All arguments about whether the Fireflies are capable of making a vaccine/cure or what they'd do with it are absolutely irrelevant because none of that factored into Joel's decision. Joel believed they were capable of it. Joel knew Ellie would willingly die for the effort. Joel murdered Marlene - Ellie's adopted mother - solely to stop her from going after them. Joel lied about the situation when Ellie asked about it.
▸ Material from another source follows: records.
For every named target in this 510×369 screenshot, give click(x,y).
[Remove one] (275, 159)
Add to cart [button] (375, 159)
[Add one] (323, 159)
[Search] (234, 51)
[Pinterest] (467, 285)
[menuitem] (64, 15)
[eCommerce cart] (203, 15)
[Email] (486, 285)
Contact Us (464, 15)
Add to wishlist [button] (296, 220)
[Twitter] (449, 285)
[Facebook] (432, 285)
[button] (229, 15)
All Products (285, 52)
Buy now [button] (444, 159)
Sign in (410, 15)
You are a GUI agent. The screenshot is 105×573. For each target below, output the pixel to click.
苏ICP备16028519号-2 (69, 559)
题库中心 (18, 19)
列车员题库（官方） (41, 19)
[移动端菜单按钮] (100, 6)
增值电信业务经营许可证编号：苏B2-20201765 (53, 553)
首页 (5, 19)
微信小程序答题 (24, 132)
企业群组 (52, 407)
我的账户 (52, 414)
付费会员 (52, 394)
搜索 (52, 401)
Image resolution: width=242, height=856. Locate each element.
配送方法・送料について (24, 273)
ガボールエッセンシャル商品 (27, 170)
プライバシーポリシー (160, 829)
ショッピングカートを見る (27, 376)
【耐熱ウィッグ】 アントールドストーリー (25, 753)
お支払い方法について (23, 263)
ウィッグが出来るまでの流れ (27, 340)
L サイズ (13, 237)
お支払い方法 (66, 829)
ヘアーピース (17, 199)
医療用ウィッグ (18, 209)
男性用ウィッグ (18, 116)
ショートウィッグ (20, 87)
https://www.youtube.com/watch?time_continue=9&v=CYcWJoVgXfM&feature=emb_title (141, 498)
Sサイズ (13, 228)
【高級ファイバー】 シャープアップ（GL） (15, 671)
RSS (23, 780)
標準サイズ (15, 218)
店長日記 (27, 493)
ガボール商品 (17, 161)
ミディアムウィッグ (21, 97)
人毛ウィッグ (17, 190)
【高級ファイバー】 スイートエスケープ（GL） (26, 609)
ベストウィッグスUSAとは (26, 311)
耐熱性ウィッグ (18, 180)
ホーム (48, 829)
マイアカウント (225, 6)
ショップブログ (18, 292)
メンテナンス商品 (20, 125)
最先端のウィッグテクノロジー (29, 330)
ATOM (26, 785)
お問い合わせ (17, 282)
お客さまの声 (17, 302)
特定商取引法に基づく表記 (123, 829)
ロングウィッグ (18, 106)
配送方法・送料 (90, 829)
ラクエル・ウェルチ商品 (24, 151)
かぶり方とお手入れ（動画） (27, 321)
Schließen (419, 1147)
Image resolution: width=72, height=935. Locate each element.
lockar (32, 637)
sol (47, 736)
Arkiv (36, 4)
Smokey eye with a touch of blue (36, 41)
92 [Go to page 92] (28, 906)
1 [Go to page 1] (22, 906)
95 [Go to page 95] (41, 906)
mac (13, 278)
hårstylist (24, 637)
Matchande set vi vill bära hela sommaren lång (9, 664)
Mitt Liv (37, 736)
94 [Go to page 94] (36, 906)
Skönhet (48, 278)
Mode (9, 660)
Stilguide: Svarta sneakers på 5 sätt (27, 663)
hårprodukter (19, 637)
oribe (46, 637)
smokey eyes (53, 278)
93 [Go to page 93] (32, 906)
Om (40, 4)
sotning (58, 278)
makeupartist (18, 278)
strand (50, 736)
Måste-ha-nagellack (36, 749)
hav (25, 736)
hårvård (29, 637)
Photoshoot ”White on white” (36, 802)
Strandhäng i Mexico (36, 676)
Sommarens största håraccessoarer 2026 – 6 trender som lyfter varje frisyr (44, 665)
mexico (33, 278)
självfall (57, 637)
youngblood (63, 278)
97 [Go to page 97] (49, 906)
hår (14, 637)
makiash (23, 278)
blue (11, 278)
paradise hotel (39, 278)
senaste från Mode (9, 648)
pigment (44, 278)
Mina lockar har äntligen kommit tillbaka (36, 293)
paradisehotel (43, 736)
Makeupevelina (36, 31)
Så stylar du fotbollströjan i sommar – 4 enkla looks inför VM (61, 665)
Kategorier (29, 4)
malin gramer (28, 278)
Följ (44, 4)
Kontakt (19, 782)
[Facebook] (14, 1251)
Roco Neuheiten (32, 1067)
Joel saved her because he refused to go through another daughter dying. It's understandable. It's sympathetic. And it's selfish.

This...

The argument that the solution to the moral dilemma is that there is no moral dilemma because the cure couldn't possibly work has always seemed childish to me. The whole point is for you to think about the fact that Joel is basically massacring the scientists that for all we know are closest to finding a cure and possibly right on the verge of finding one. We know that Ellie would ultimately choose to make the sacrifice if she was given the choice but Joel makes it for her.

Joel is fully aware that he is mortal, he has lived a life of immense hardship and suffering and has lived through the end of the world in constant battle killing and seeing friends die all around him, hell he has even had a daughter killed 'for the greater good' before. You can understand why he would make the choice he made even if he thought Ellie could basically be turned into a cure. He doesn't care about 'the world' as much as he cares about the person right beside him.

Joel isn't religious, he isn't a humanist, he isn't a ethic philosopher. Why would he care about 'humanity' more than he cares about Ellie at that point?